The younger witch looked surprised suddenly, and her eyes flicked to the vampire before she could stop them. But then she looked down into the depths of her tankard, and stayed that way. The older, on the other hand, never so much as batted an eye.
Experience, I thought, also keeping my face neutral.
“And the illustrious Lord Mircea completes our little group,” Hilde said pleasantly. And then her forehead wrinkled. “Ah, that explains a few things.”
“What does?” I asked, trying to withdraw my hand and being denied.
I could have forced the issue, but something in her expression stopped me. “Yes,” she murmured, her eyes half closed. And then they opened to skewer me. “Did you know you carry a tracking spell?”
“What?”
The younger witch grabbed my hand and then cursed. And a moment later, my skin tingled and I heard a snap. Of the spell, I assumed, as it suddenly felt like I could breathe again.

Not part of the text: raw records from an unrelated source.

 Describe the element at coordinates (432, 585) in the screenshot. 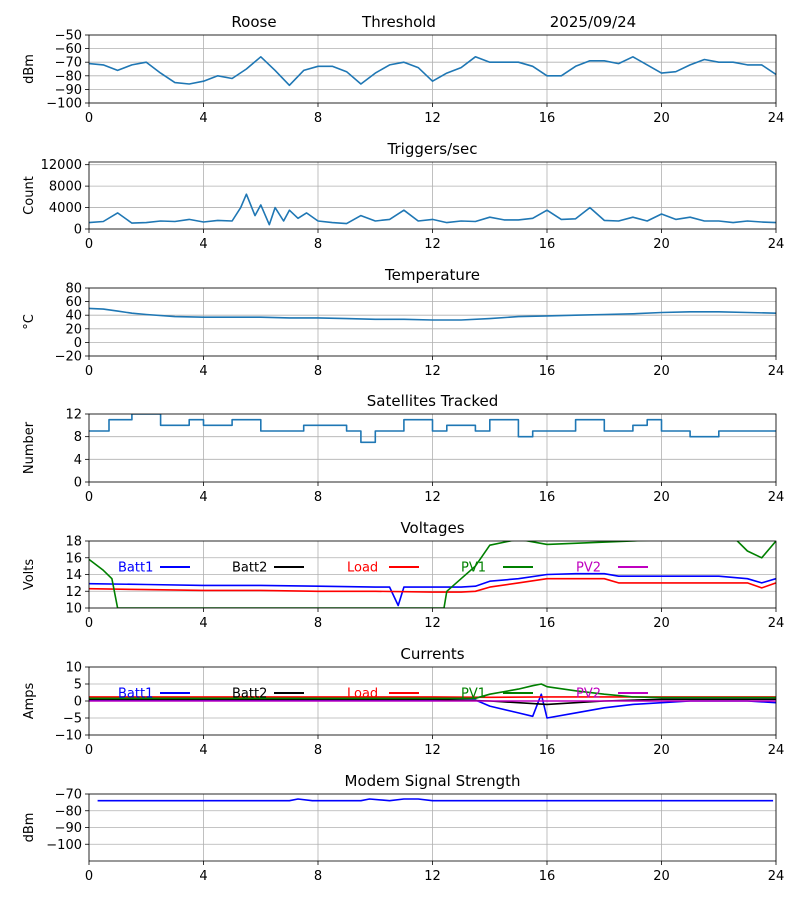

I see `series-line-load` at that location.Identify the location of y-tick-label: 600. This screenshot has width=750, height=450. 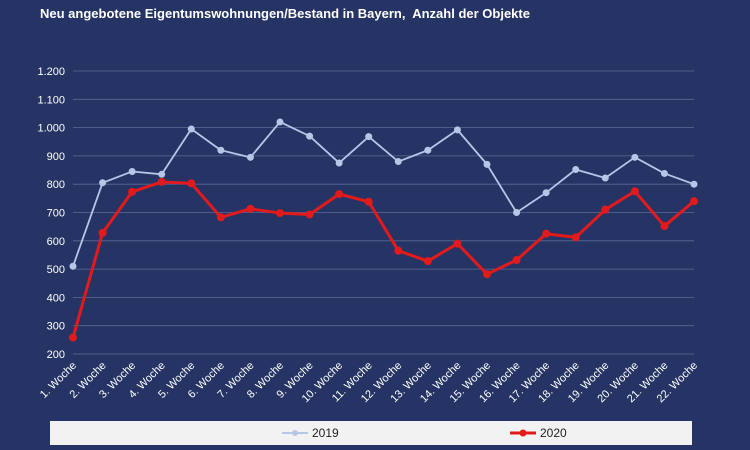
(56, 242). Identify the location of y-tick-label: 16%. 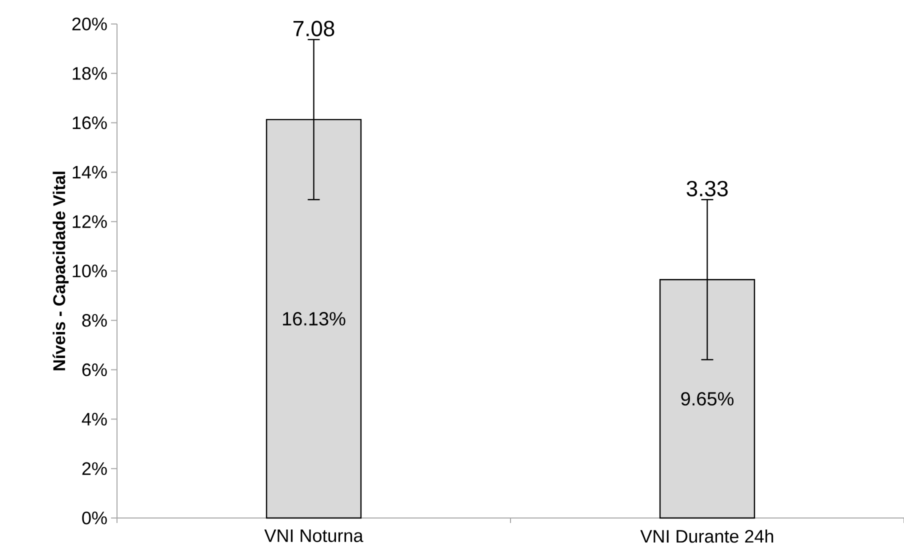
(90, 123).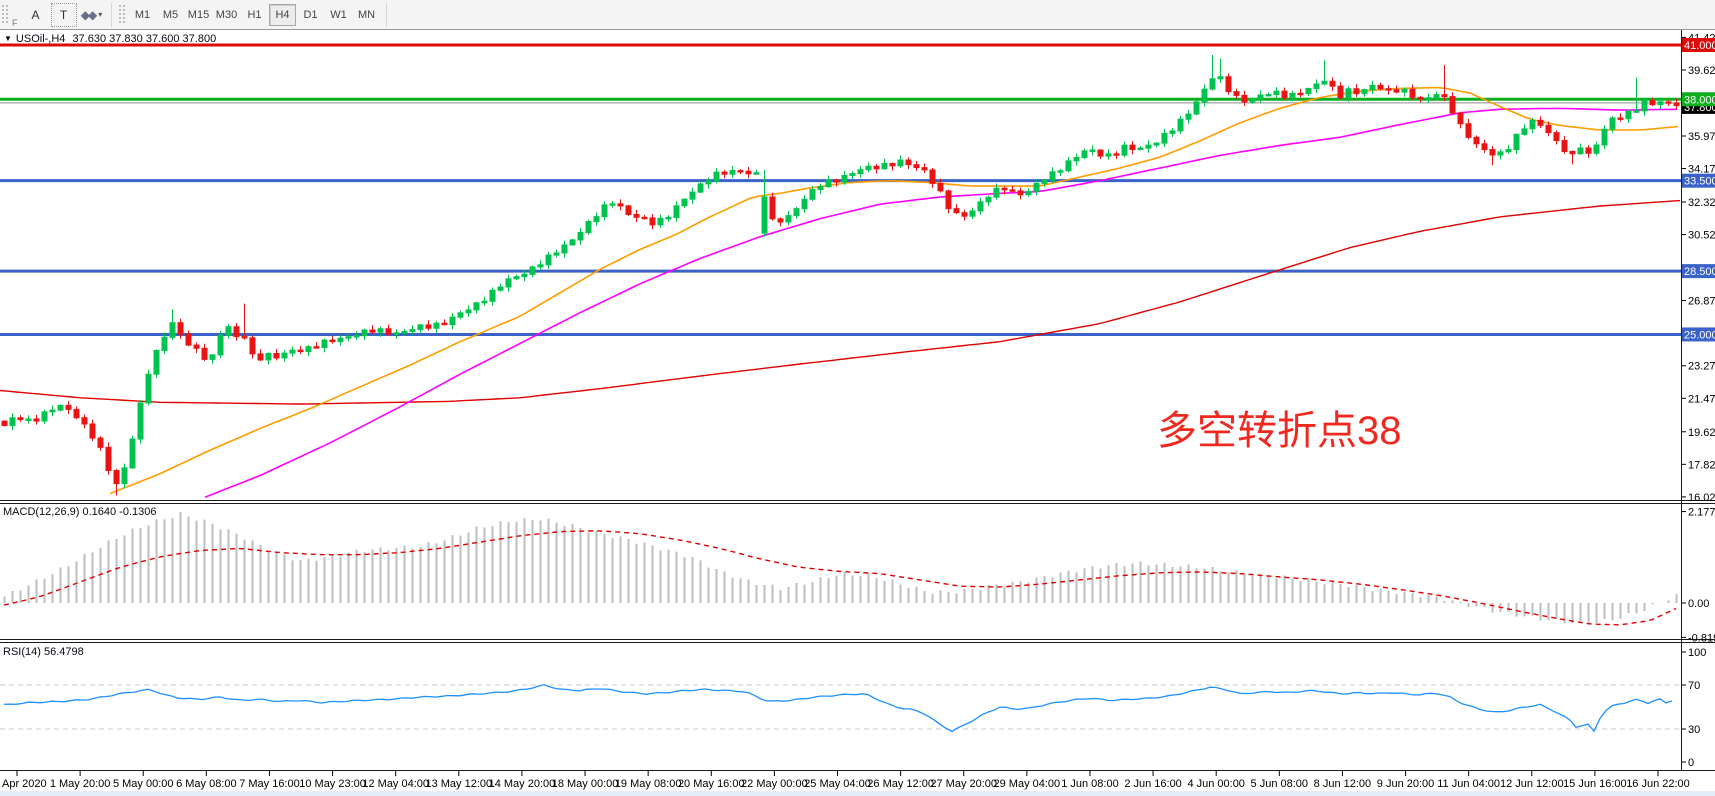 This screenshot has height=796, width=1715. Describe the element at coordinates (36, 14) in the screenshot. I see `arrow-tool-button: A` at that location.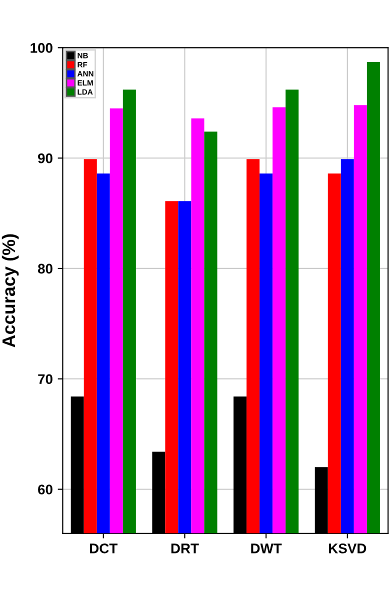 The width and height of the screenshot is (392, 596). I want to click on y-tick-label: 70, so click(45, 379).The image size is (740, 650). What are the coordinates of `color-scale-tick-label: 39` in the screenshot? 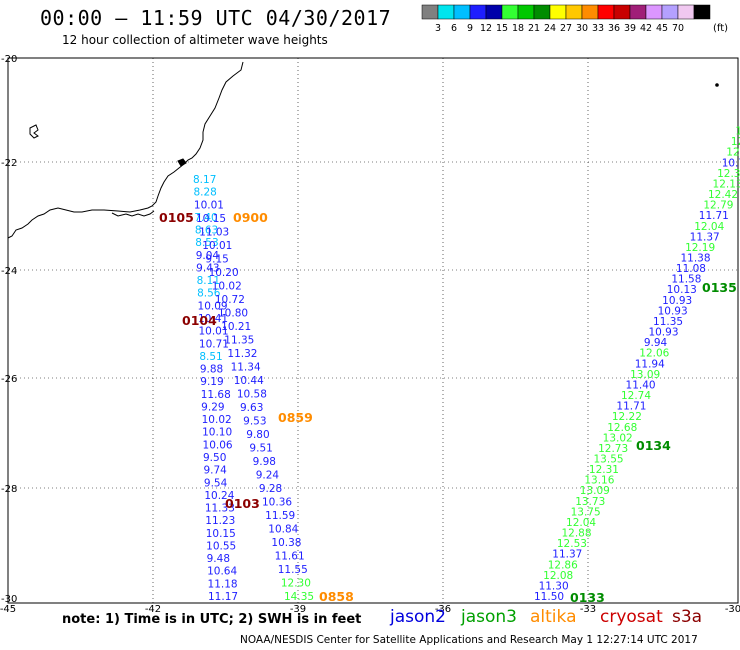 It's located at (630, 28). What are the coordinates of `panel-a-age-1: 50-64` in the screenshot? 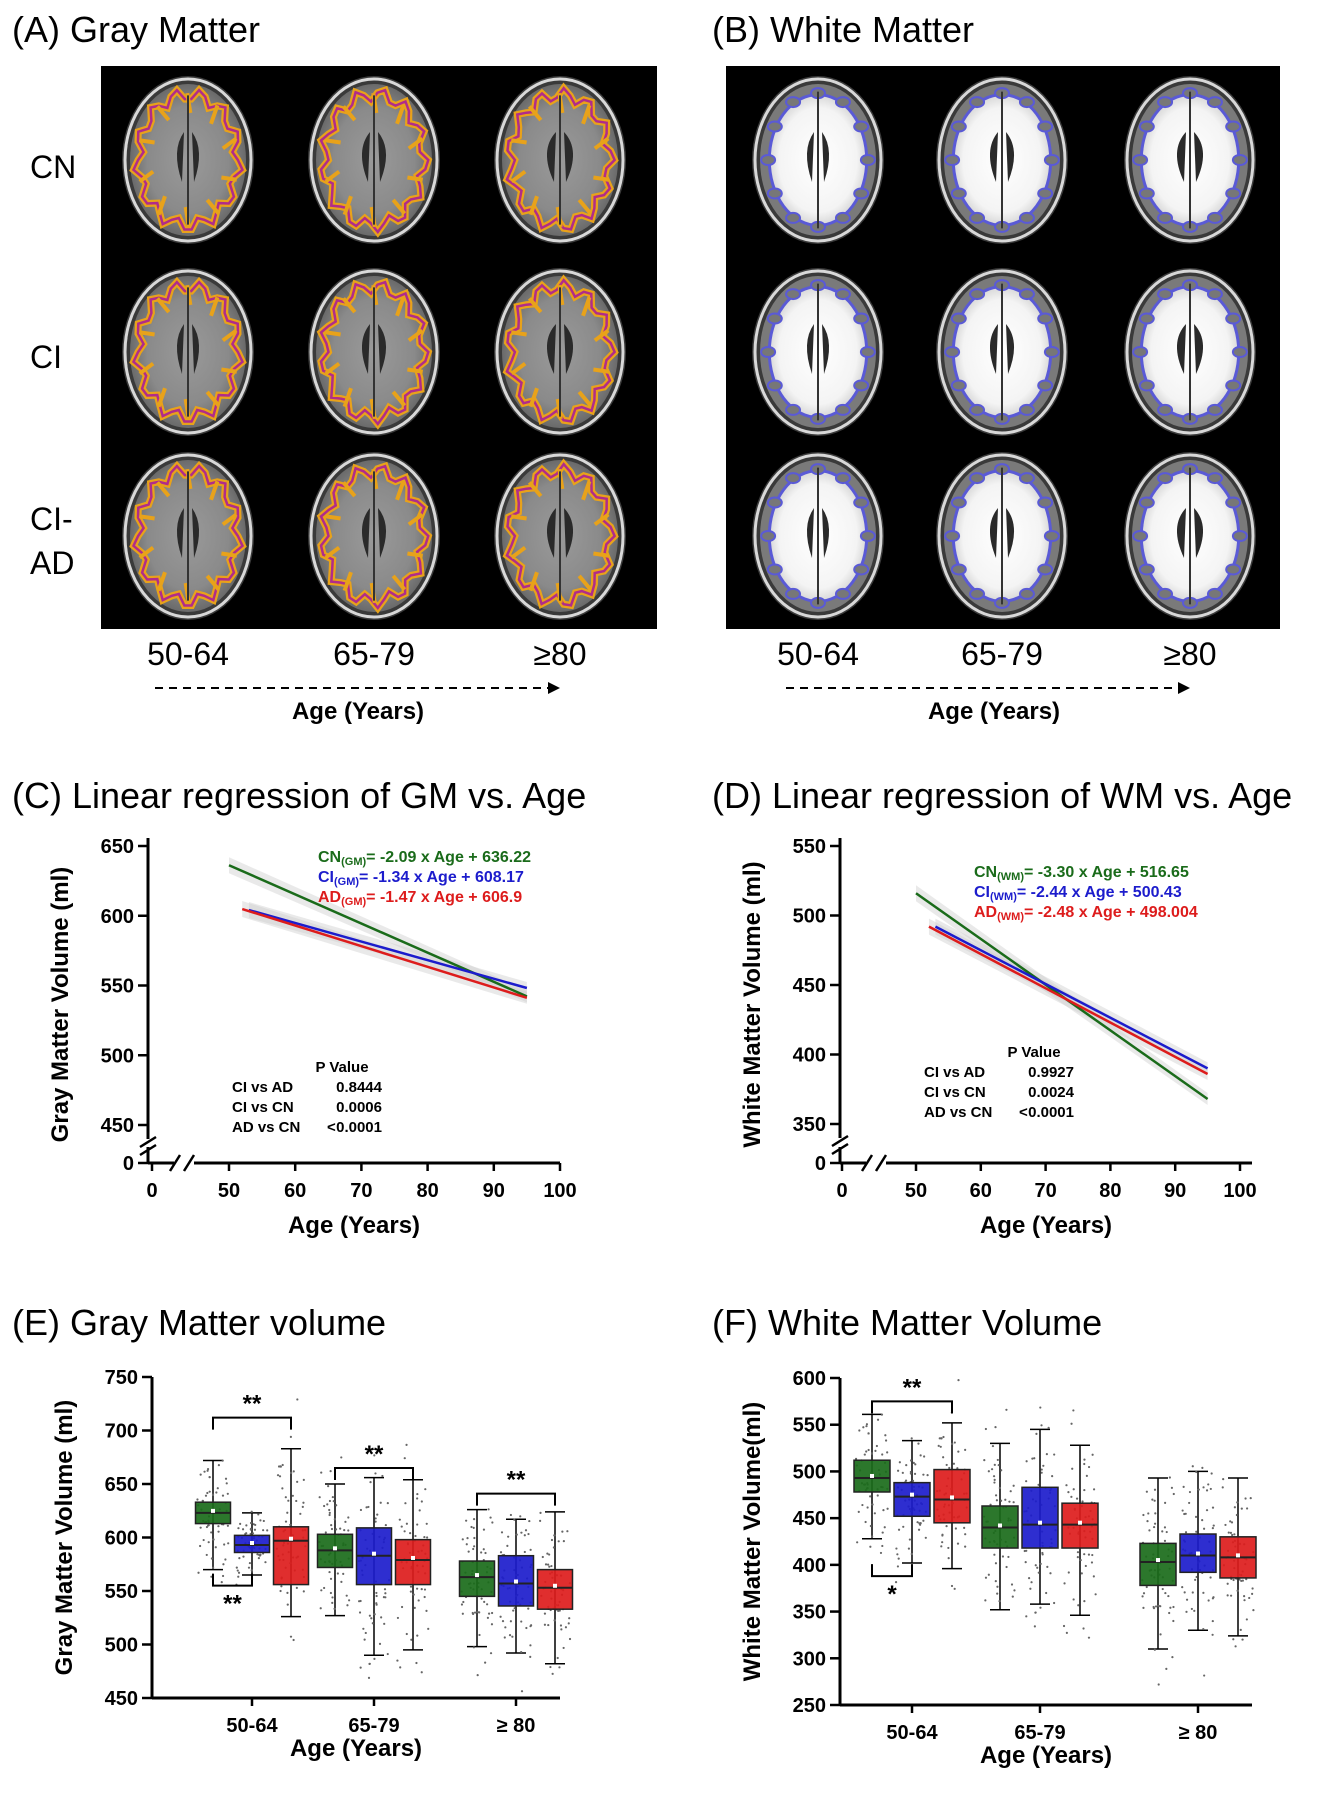 It's located at (188, 654).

“She spelled me?” I said, furious.
“So, that is how she found us,” Mircea said. “I had wondered.”
“But she was there first!”
“Yes, she is smart, that one. There aren’t many coven witches in the Circle’s chief stronghold these days, allowing her to guess where we were heading as soon as we approached the shop. I thought it odd that Mistress Ellaria would claim to have a concealment charm over her entrance to fool the Circle when she has been there for generations. She is well known to the locals and such a ruse would hardly fool the Corpsmen for long. They likely visit regularly to ensure that she is acting only as an herbalist, and not using forbidden magic.”
I nodded. The Corps was the strong arm of the Circle, their bully boys who enforced their laws. And they were very good at what they did.
“That’s why everyone looked at me like I was mad when I fell in,” I said. “The damned thing had just gone up, and they didn’t know.”
He inclined his head. “Mistress Morgan likely cast the spell to slow us down, and buy her time to intimidate Ellaria into helping us.”
“And to set a trap. That’s why they already had the broomsticks; they flew into the courtyard under concealment spells!”
“Very likely,” he agreed. “And once we were in back, and they knew that we had the ring, they struck. It was well planned.”
I glowered, feeling less like singing the damned woman’s praises. Possibly because my hand felt like it had been plunged into a bowl of stinging nettles. Like most malevolent spells, this one hadn’t gone quietly.
It and its mistress clearly had points in common.